LangSAMP: Language-Script Aware Multilingual Pretraining¶
Conference: ACL 2025
arXiv: 2409.18199
Code: GitHub
Area: Multilingual Translation
Keywords: multilingual pretraining, language embedding, script embedding, crosslingual transfer, language neutrality
TL;DR¶
The LangSAMP method is proposed, which adds language and script embeddings to the output end (rather than the input end) of the Transformer during multilingual pretraining. This enables the model backbone to learn more language-neutral representations, consistently outperforming the baseline in zero-shot cross-lingual transfer across over 500 languages.
Background & Motivation¶
Background: Multilingual pretrained models (such as XLM-R, mBERT) serve as universal text encoders, supporting zero-shot cross-lingual transfer. Early models (XLM) used language embeddings, but recent models have abandoned them.
Limitations of Prior Work: Without language embeddings, token representations must encode both language/script-specific information and semantic information simultaneously. This makes representations less language-neutral, hindering cross-lingual transfer performance.
Key Challenge: Utilizing language embeddings makes the model dependent on language ID inputs (which is inconvenient during inference); omitting them compromises the language neutrality of the representations.
Goal: How to improve the quality of multilingual representations using language and script embeddings without sacrificing inference flexibility?
Key Insight: Place language and script embeddings at the output end rather than the input end of the Transformer. They are used to assist MLM decoding during pretraining, but are completely unnecessary during fine-tuning, allowing the model backbone to function as a universal encoder as usual.

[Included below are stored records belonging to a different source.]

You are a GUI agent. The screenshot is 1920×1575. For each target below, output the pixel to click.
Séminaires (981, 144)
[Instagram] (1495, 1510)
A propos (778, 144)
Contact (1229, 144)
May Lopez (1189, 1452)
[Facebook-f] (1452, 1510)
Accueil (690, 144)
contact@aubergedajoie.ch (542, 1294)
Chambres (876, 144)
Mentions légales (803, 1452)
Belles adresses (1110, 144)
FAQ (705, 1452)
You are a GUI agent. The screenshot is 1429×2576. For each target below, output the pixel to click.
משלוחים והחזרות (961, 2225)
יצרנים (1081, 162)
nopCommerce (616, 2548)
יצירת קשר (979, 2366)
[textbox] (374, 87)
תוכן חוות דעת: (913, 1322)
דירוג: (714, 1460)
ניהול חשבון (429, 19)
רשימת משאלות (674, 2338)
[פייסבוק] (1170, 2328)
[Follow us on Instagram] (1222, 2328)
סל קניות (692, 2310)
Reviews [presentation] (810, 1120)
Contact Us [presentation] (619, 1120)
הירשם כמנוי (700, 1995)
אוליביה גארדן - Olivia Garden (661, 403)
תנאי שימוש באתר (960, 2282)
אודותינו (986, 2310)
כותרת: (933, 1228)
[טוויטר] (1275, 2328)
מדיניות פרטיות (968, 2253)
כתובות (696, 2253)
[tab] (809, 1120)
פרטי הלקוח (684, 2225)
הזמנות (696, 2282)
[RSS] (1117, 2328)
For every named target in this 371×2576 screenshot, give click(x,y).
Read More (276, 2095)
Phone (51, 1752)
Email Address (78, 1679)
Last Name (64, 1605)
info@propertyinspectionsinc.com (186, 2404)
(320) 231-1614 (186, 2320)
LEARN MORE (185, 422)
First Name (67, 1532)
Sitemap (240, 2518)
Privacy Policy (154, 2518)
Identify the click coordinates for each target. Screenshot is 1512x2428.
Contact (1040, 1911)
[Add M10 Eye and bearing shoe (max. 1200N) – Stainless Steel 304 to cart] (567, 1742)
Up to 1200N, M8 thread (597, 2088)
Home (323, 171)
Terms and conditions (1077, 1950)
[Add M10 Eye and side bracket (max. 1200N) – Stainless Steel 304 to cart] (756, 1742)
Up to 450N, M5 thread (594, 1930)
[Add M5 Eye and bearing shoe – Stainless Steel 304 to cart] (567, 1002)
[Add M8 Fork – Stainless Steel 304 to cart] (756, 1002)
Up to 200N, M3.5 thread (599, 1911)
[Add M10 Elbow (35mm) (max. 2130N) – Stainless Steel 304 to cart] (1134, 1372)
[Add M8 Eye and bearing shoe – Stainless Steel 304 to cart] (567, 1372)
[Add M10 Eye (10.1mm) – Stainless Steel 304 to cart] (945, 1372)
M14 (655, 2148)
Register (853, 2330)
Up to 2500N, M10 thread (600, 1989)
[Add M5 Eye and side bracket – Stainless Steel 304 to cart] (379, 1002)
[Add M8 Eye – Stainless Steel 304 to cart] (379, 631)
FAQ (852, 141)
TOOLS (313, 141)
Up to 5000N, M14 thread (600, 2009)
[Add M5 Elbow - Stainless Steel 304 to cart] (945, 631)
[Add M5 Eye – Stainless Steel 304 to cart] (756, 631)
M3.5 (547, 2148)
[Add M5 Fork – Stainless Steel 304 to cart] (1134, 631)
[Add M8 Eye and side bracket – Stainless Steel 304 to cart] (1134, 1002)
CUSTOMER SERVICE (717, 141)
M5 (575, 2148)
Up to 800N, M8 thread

Core Idea: Adding language/script embeddings at the output end offloads the decoding burden, enabling the Transformer backbone to learn more language-neutral representations.
Method¶
Overall Architecture¶
Continuous pretraining is conducted on top of XLM-R, using the Glot500-c corpus (500+ languages, 30 script systems). The input passes through Transformer blocks to obtain the hidden representation \(\boldsymbol{h}_i\), which is then added to the corresponding language embedding \(\boldsymbol{E}^{Lang}_l\) and script embedding \(\boldsymbol{E}^{Script}_s\), forming \(\boldsymbol{o}_i = \boldsymbol{h}_i + \boldsymbol{E}^{Lang}_l + \boldsymbol{E}^{Script}_s\). This is then fed into the MLM head to predict masked tokens. During fine-tuning, \(\boldsymbol{h}_i\) is used directly for downstream tasks without the need for language or script IDs.
Key Designs¶
-
Output-side Embedding (Core Innovation):
- Function: Adds language and script embeddings to the Transformer's output end rather than the input end.
- Mechanism: \(\boldsymbol{o}_i = \boldsymbol{h}_i + \boldsymbol{E}^{Lang}_l + \boldsymbol{E}^{Script}_s\), providing language/script "hints" to assist MLM decoding.
- Design Motivation: Conventional methods (like XLM) inject language embeddings at the input layer, requiring language IDs during downstream tasks. Placing them at the output layer confines this requirement to pretraining, enabling the backbone to function independently during fine-tuning.
-
Dual Language-Script Embeddings:
- Function: Maintains both language embeddings (\(\mathbb{R}^{610 \times 768}\)) and script embeddings (\(\mathbb{R}^{30 \times 768}\)).
- Mechanism: Languages capture lexical and grammatical differences, whereas scripts capture typographic and encoding differences, complementing each other.
- Design Motivation: Ablation studies show that key combinations yield the best results; using language embeddings alone helps retrieval tasks more, while using script embeddings alone is more beneficial for sequence labeling.
-
By-product: Language/Script Embeddings for Source Language Selection:
- Function: Reflects typological features of languages via similarity between learned language embeddings.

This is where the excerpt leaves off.